For the CUDA.jl minimal example shown below, I see a considerably large delay between the HtoD memcopy and the kernel launch. I’m not able to figure out what causes it. For a larger array, sometimes this delay is much lesser too. Is this part of the CUDA API calls, and something to be expected?
using CUDA
using Random
@inline function kernel!(a)
i = threadIdx().x + blockDim().x*(blockIdx().x-1)
a[i] = CUDA.cos(a[i]) + i^0.6 + CUDA.tan(a[i])
return
end
function main()
n = 2^12
a = rand(n)
threads = 256
blocks = cld(n, threads)
a_d = CuArray(a)
@cuda threads=threads blocks=blocks kernel!(a_d)
a = Array(a_d)
return
end
main()
CUDA.@profile main()
The times reported by Nsight systems are:
HtoD memcopy: ~3 microseconds
Delay: ~157 microseconds
Kernel: ~18 microseconds
DtoH memcopy: ~3 microseconds
Additionally, for debugging scenarios like these, is there a way to make Nsight Systems record the CPU operations and function calls too?

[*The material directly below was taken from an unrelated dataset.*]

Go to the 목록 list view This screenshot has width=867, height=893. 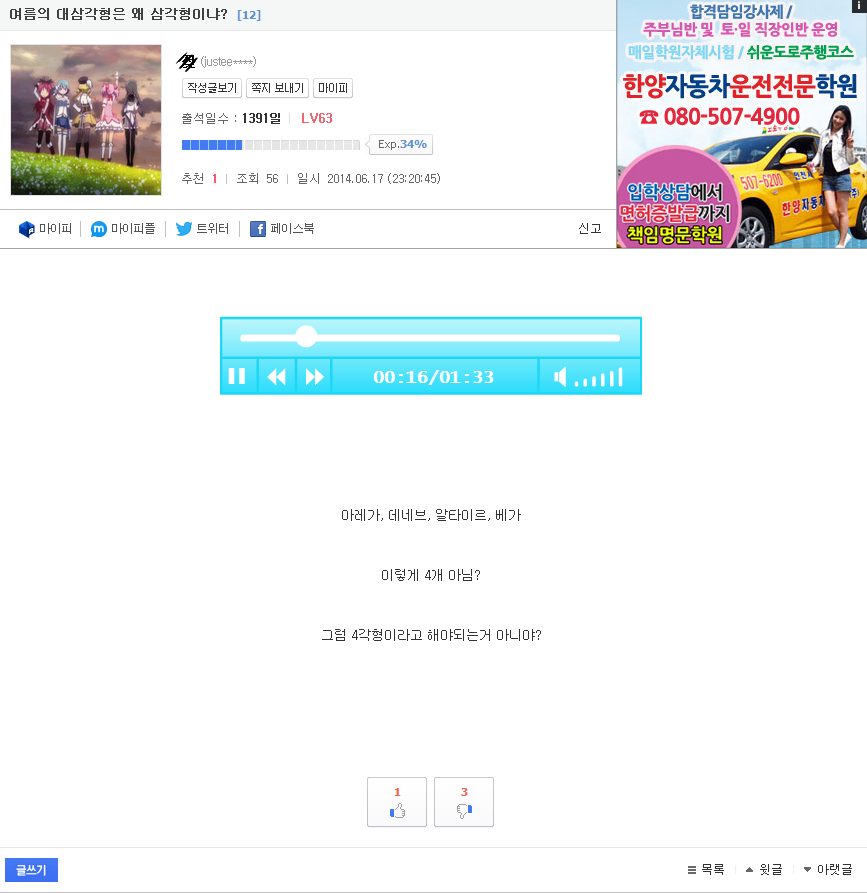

In addition, this makes it possible to figure out whether this is a GC stall (NVTX.jl · NVTX.jl), although I don’t see any free operations being queued in that gap, so it seems unlikely.
1 Like
The NVTX annotations were helpful in determining where exactly the kernel launch begins and when the HtoD ends. I also did not get any blocks that had GC in the Nsight profiles. This is a fairly small case, so I’m ruling that out for now.

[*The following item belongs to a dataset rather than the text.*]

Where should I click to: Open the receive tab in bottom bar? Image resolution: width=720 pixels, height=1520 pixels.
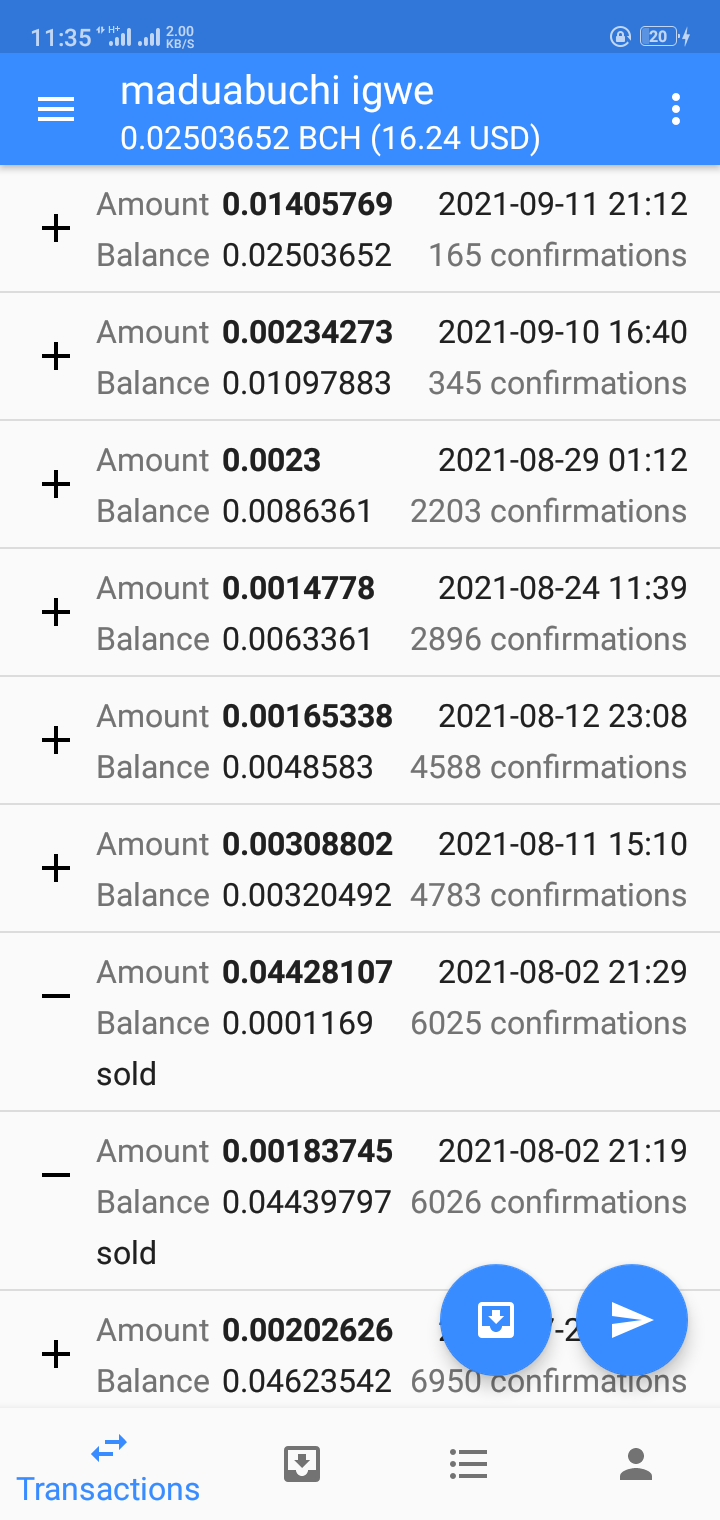(302, 1465)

I still find that there’s a substantial delay between memcopy (both HtoD and DtoH) and kernel execution. I’m tempted to think there’s something the Julia API is stuck with.
If I wanted to try to figure this out? Do you guys have any suggestions on how I could go about doing that? Would it be worth it looking into the llvm code?
I would recommend adding NVTX.@annotate
annotations to functions, both in your application and in CUDA.jl (after ]dev
ing the package)… In combination with interactive profiling and Revise.jl this should make it possible to quickly find where the delay is coming from.
2 Likes
I tried going through and annotating the cufunction to see why it was taking so long to launch the GPU kernel and it seems like the call to methodinstance
and cached_compilation
takes quite some time. At this point, I’m realizing I’m way too deep down this rabbit hole. So, I’m going to sketch it up to compilation overheads and move on. Thanks!
function cufunction(f::F, tt::TT=Tuple{}; kwargs...) where {F,TT}
cuda = active_state()
Base.@lock cufunction_lock begin
# compile the function
cache = compiler_cache(cuda.context)
NVTX.@mark "compiler_cache"
source = methodinstance(F, tt)
NVTX.@mark "methodinstance"
config = compiler_config(cuda.device; kwargs...)::CUDACompilerConfig
NVTX.@mark "compiler_config"
fun = GPUCompiler.cached_compilation(cache, source, config, compile, link)
NVTX.@mark "cached_compilation"
# create a callable object that captures the function instance. we don't need t
o think
# about world age here, as GPUCompiler already does and will return a different
object
key = (objectid(source), hash(fun), f)
NVTX.@mark "hash"
kernel = get(_kernel_instances, key, nothing)
NVTX.@mark "get"
if kernel === nothing
# create the kernel state object
state = KernelState(create_exceptions!(fun.mod), UInt32(0))
NVTX.@mark "kernelstate"
kernel = HostKernel{F,tt}(f, fun, state)
NVTX.@mark "hostkernel"
_kernel_instances[key] = kernel
end
NVTX.@mark "after if condition"
return kernel::HostKernel{F,tt}
end
end
Hmm, that shouldn’t be happening. Which version of Julia are you using? On 1.10+, those lookups should be fast.
I’m working on Julia 1.10.4
In that case, can you file an issue on CUDA.jl with the reproducer from the top, your findings on which functions behave badly, and what versions of packages you were using exactly (i.e., a Manifest)?
Github issue #2456 opened in CUDA.jl
1 Like